- ACTION ITEM -
Copy each line of the records that contains the word "description".

- SOURCE DATA -
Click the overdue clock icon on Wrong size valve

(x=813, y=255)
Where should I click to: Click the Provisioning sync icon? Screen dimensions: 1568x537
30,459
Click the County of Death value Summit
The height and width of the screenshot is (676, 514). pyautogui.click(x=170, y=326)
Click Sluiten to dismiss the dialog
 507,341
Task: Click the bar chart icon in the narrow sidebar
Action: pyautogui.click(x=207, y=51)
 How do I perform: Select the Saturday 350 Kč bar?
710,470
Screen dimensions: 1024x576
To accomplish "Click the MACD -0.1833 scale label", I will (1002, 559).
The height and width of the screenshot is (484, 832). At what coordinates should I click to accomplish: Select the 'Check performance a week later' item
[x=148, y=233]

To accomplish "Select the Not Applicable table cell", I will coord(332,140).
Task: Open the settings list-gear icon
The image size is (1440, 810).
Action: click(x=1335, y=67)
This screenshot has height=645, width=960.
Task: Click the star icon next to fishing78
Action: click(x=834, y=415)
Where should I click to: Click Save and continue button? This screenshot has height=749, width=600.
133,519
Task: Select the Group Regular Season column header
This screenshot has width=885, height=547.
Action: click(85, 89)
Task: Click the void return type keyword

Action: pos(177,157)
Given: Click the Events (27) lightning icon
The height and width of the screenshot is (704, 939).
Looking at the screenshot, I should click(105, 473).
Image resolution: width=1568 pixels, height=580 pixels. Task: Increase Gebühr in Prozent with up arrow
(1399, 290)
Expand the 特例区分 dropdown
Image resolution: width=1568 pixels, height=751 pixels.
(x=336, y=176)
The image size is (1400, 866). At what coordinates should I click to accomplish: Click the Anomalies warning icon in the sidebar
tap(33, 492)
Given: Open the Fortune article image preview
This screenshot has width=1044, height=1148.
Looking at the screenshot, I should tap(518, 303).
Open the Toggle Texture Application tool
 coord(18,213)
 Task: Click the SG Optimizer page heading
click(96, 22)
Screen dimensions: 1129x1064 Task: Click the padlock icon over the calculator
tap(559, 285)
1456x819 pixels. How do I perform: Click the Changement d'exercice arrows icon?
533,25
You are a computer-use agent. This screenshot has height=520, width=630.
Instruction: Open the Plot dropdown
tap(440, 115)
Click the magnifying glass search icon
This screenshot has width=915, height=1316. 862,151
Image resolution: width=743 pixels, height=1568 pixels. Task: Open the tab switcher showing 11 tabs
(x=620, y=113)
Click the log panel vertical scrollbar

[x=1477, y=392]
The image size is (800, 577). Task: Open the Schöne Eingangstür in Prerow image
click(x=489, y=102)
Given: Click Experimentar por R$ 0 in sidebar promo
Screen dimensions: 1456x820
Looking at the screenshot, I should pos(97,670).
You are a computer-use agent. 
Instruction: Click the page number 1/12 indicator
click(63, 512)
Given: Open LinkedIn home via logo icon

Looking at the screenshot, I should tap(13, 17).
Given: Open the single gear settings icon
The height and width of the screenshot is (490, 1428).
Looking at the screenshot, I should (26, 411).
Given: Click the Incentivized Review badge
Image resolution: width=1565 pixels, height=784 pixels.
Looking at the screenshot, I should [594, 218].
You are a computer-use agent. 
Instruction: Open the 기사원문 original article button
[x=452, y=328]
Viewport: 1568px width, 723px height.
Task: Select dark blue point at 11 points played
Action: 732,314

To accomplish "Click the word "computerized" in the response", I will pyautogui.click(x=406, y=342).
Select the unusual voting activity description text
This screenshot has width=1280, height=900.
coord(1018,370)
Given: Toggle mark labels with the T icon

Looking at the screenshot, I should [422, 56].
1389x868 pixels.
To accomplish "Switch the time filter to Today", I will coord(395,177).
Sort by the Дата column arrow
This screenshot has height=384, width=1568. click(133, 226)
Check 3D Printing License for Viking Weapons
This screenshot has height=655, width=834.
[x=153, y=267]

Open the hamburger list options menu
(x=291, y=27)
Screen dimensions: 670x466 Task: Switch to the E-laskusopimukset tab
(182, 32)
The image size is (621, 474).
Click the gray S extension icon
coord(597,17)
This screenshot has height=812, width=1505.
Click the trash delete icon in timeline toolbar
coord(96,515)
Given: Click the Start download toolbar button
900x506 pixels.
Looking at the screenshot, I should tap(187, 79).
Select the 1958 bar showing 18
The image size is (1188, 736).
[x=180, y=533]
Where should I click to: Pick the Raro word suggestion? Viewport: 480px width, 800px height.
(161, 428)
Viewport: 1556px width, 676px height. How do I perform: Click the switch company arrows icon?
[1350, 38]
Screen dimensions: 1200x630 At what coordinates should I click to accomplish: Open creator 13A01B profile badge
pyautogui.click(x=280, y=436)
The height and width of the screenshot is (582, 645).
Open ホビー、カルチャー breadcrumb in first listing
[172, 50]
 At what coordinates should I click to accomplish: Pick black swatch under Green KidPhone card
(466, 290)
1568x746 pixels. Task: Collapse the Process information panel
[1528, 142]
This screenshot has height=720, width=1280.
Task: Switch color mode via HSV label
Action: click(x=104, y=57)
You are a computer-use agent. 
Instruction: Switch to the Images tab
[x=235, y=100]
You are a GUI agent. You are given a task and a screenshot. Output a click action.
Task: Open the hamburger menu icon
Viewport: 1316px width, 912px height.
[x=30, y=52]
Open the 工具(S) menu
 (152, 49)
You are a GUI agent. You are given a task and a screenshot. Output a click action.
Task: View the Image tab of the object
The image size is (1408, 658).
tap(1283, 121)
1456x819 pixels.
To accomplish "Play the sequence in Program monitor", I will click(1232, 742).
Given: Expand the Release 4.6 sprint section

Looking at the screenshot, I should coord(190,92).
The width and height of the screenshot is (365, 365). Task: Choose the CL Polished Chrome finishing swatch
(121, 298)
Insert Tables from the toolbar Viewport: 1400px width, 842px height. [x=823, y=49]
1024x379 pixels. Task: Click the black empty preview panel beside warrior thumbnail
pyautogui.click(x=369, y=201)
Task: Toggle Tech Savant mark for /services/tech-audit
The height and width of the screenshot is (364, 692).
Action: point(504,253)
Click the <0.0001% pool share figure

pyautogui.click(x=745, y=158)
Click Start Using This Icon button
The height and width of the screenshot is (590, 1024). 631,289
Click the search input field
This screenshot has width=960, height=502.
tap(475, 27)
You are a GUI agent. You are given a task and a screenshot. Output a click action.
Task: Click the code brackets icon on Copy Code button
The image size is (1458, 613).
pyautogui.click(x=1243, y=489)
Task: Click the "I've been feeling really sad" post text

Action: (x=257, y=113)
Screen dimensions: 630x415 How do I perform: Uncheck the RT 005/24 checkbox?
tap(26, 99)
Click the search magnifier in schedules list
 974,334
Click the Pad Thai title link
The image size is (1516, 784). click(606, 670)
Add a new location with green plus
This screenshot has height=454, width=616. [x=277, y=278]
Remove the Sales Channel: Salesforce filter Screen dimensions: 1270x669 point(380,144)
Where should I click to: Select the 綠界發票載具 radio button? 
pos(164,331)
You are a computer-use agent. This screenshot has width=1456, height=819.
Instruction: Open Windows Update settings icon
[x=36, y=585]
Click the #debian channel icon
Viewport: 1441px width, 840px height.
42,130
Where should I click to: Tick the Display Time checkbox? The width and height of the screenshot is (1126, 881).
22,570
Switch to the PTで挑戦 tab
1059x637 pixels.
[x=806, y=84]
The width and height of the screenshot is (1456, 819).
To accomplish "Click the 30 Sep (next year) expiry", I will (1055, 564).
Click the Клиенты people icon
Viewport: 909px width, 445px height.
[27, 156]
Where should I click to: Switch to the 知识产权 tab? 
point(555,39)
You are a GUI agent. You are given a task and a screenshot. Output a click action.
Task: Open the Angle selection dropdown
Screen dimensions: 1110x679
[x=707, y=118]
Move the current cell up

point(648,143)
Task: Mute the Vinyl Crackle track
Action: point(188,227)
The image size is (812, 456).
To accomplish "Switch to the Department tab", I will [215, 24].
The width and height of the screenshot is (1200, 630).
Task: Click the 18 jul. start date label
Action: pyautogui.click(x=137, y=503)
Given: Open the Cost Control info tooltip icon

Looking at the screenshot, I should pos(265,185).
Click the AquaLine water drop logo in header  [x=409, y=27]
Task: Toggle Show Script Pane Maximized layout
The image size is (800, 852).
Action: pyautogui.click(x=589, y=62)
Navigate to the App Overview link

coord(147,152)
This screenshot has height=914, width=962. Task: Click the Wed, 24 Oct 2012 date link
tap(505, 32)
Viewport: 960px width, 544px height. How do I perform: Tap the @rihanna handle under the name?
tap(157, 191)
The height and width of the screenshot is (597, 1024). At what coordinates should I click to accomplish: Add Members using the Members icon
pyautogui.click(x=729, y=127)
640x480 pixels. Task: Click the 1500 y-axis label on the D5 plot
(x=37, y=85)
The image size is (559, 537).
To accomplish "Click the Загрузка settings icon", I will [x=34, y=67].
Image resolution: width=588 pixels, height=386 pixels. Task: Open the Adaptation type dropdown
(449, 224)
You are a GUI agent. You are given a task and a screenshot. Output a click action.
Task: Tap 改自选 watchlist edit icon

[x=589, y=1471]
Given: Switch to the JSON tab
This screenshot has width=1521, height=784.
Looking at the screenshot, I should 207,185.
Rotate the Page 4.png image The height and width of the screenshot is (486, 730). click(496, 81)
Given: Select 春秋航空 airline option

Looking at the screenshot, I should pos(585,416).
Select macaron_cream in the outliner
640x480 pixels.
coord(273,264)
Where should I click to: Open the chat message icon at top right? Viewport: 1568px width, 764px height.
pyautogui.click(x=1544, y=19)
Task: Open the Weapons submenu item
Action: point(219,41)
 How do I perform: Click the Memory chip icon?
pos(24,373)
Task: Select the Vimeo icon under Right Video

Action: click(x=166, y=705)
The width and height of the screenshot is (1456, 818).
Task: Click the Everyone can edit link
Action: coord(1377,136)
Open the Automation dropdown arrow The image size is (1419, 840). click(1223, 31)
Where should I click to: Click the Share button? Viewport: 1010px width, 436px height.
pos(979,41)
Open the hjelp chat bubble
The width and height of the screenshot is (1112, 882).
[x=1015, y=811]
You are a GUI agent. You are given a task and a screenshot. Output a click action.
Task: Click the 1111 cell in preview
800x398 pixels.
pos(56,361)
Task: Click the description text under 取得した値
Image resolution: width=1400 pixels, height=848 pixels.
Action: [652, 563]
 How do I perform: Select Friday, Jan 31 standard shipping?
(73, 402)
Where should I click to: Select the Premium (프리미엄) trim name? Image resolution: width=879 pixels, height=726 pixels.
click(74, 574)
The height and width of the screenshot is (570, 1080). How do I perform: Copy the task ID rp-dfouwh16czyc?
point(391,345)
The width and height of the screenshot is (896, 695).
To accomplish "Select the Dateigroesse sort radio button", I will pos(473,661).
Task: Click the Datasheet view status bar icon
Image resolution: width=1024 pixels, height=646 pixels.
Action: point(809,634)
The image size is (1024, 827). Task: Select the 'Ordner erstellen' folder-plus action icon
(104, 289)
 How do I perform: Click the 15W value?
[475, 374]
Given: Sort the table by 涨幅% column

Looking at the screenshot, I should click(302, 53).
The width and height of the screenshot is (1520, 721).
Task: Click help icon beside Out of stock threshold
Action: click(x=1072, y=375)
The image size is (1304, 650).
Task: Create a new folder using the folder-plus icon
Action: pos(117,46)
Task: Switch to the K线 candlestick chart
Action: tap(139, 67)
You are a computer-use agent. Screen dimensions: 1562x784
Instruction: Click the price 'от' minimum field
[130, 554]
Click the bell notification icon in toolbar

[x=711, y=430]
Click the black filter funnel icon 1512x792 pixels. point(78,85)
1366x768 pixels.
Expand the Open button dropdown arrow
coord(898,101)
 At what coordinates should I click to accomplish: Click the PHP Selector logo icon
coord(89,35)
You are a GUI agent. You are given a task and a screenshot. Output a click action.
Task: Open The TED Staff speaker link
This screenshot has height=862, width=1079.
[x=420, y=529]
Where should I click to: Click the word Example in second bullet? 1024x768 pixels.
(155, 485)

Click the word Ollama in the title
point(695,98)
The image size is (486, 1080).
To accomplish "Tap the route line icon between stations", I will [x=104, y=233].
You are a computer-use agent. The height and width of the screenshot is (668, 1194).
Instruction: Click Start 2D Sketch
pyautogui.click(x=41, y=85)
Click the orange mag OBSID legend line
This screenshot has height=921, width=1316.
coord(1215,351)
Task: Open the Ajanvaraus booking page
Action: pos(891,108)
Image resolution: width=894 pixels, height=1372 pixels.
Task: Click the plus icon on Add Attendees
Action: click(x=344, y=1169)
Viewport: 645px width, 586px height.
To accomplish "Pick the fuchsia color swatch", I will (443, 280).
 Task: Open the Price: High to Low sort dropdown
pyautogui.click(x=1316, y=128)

- FINAL ANSWER -
Select the unusual voting activity description text
Task: Click the description text under 取得した値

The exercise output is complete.